Once you reach the line with "960x969 pixels.", copy it and every line after it exactly, up to the end of the data. Omit the pictures.

Stored items:

-------------------------

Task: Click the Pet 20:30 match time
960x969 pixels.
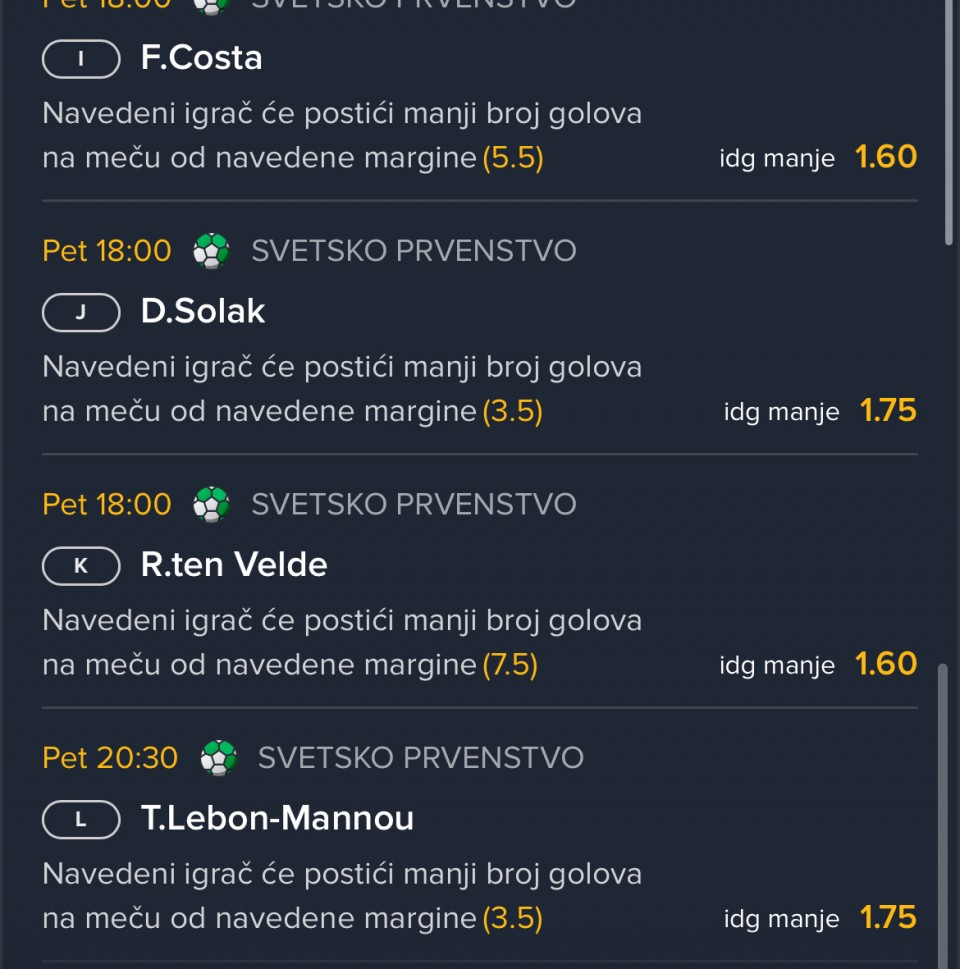Action: 110,758
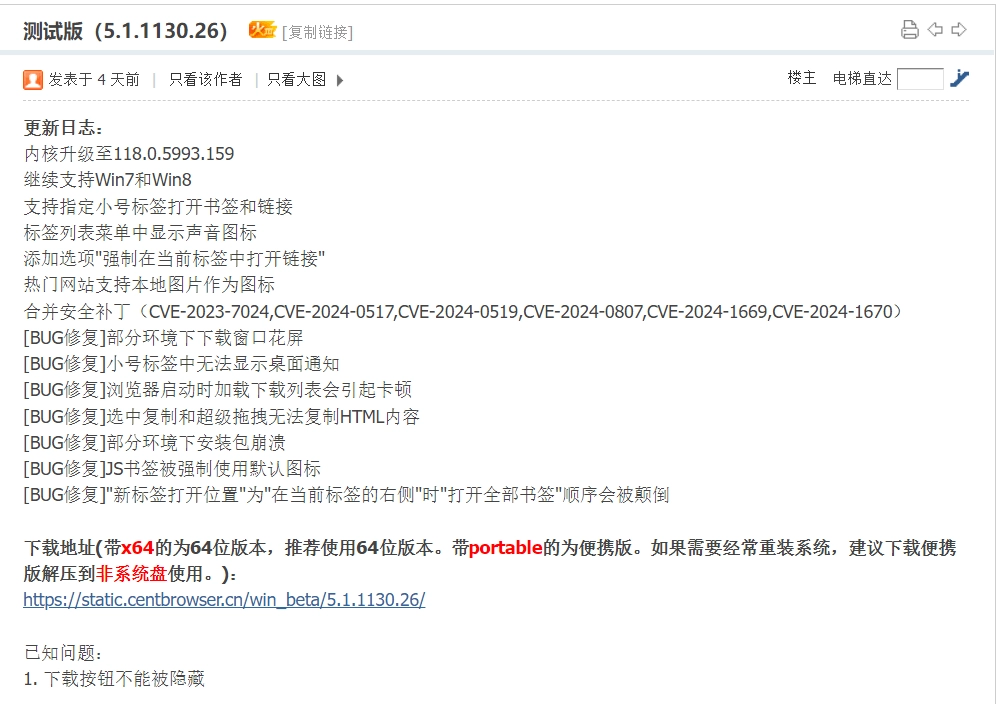This screenshot has height=704, width=996.
Task: Click the 楼主 floor label
Action: coord(802,78)
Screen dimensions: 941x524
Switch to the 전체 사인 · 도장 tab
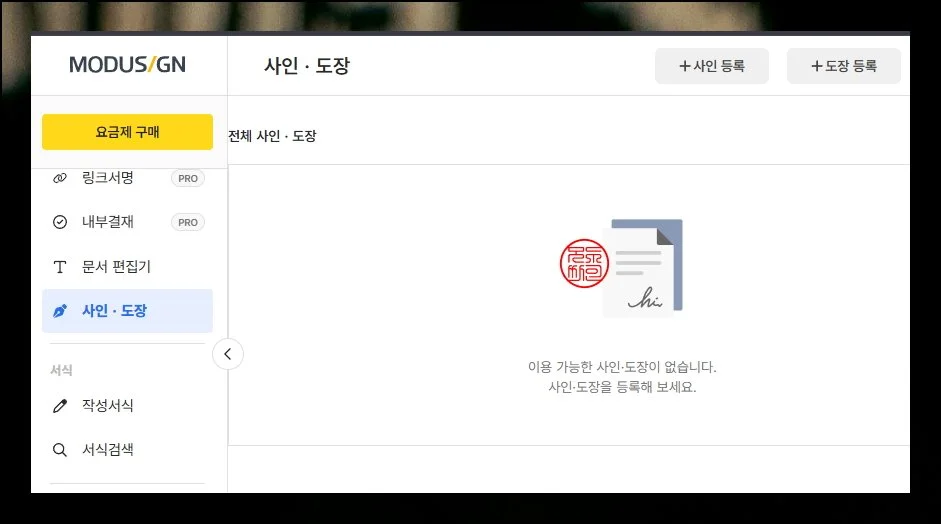pyautogui.click(x=273, y=136)
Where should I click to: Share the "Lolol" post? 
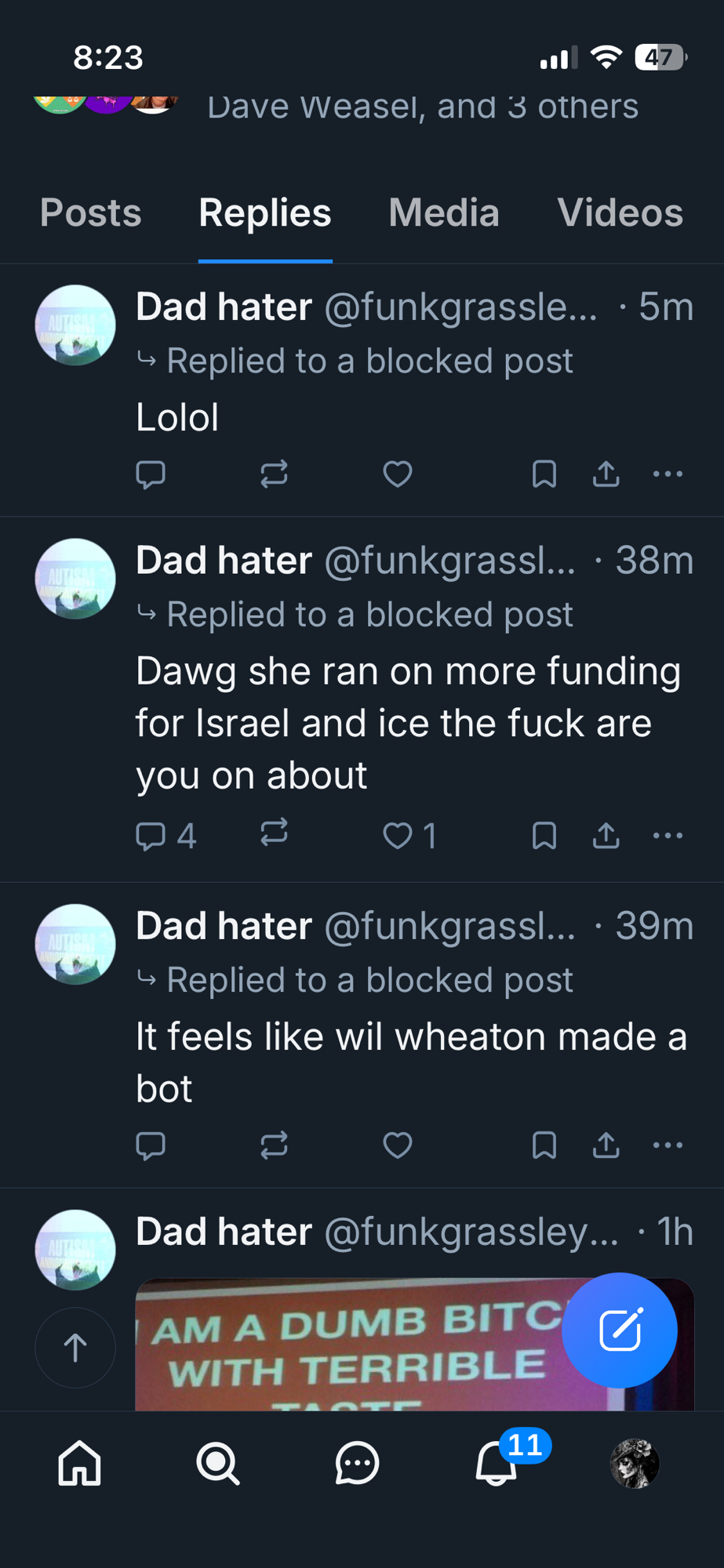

-------------------------

> [Response box]
960x969 pixels.
Action: 110,758
This screenshot has height=704, width=996.
Task: Click the 楼主 floor label
Action: coord(802,78)
Screen dimensions: 941x524
Switch to the 전체 사인 · 도장 tab
pyautogui.click(x=273, y=136)
Where should I click to: Share the "Lolol" post? 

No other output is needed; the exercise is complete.